You don't build charts on OhioIoT. You publish data in the right shape, and the chart builds itself.

There is no "create a graph" button. The shape of your topic is the chart specification. Publish to numb/temperature/celsius and a graph named temperature appears with a line named celsius on it — automatically, the first time the platform sees it.

The topic is the chart

A graphable publish has five segments. The first two route the message; the last three describe the chart:

username / deviceID / type / graphName / seriesName
   larry / a8f3k2m1 / numb / temperature / celsius   ->  72.5

The type tells the platform how to plot it. The graphName is the chart's title. The seriesName is one line on that chart.

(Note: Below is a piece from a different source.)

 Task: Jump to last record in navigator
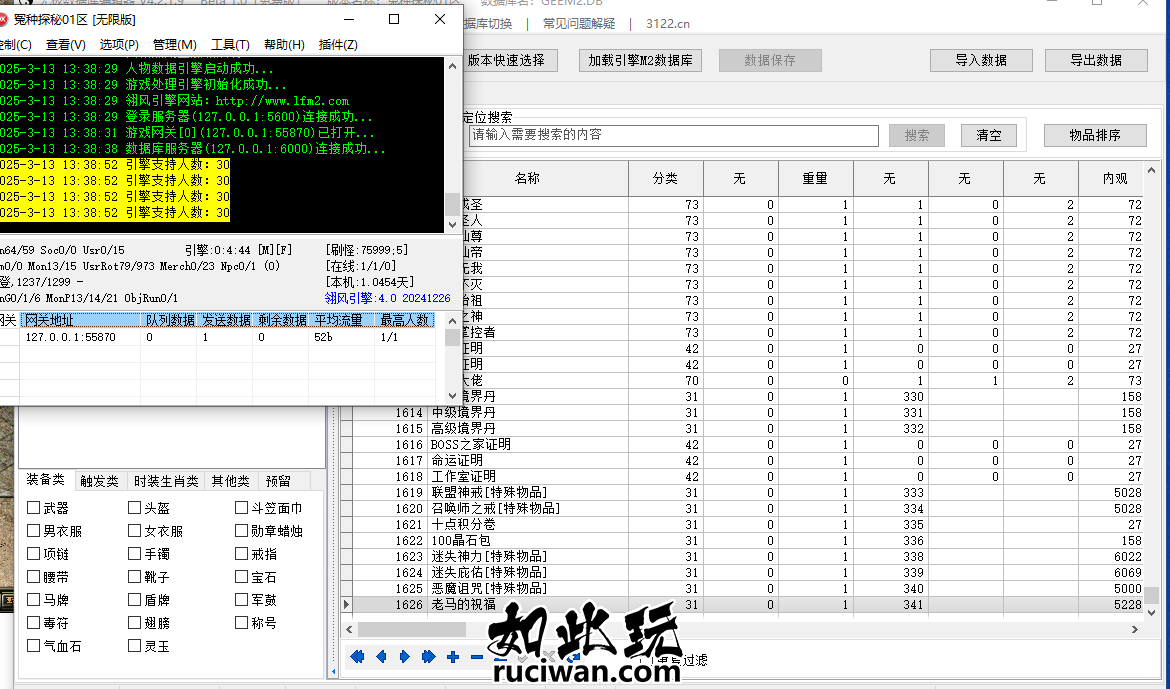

Send a value and the chart, the axis, and the line all come into existence on their own — no configuration, no schema, no registration step.

Number graphs and boolean graphs

The type segment picks the kind of graph you get:

TypeGraphBehavior
numbLine chart, numeric Y axis.Aggregated over time before storage — see the retention tiers below.
boolStep chart, on/off states.Forwarded immediately, no aggregation — every transition is preserved.

For the full list of payload types and what each one does, see Data Types & Routing.

Multiple lines on one graph

Reuse a graph name with different series names and the lines land on the same chart:

// two lines on the "temperature" graph
mqtt.publish("~/~/numb/temperature/indoor",  72.5);
mqtt.publish("~/~/numb/temperature/outdoor", 58.3);

Each distinct series name is its own line, colored automatically. There is no limit you need to declare ahead of time — add a new series name and a new line appears.

History and retention tiers

Number data is rolled up into time buckets as it ages, so a chart can show the last few minutes or the last few years without dragging every raw point around. The platform keeps six tiers — minutes, hours, days, weeks, months, years — and holds up to the 3,000 most recent points in each. When you zoom the dashboard chart out, it reads from a coarser tier; when you zoom in, a finer one.

The same tiered history is available over HTTP through the Data API, so you can pull the exact series the dashboard plots into your own app or notebook.

Sending more in one message

The five-segment form sends one value per publish, which is the clearest place to start. When you need to send several readings at once — a sleepy battery device, a high-frequency publisher — you can move structure out of the topic and into a JSON payload. The graphs come out identical. See Topic Flexibility for the five shapes the same data point can take.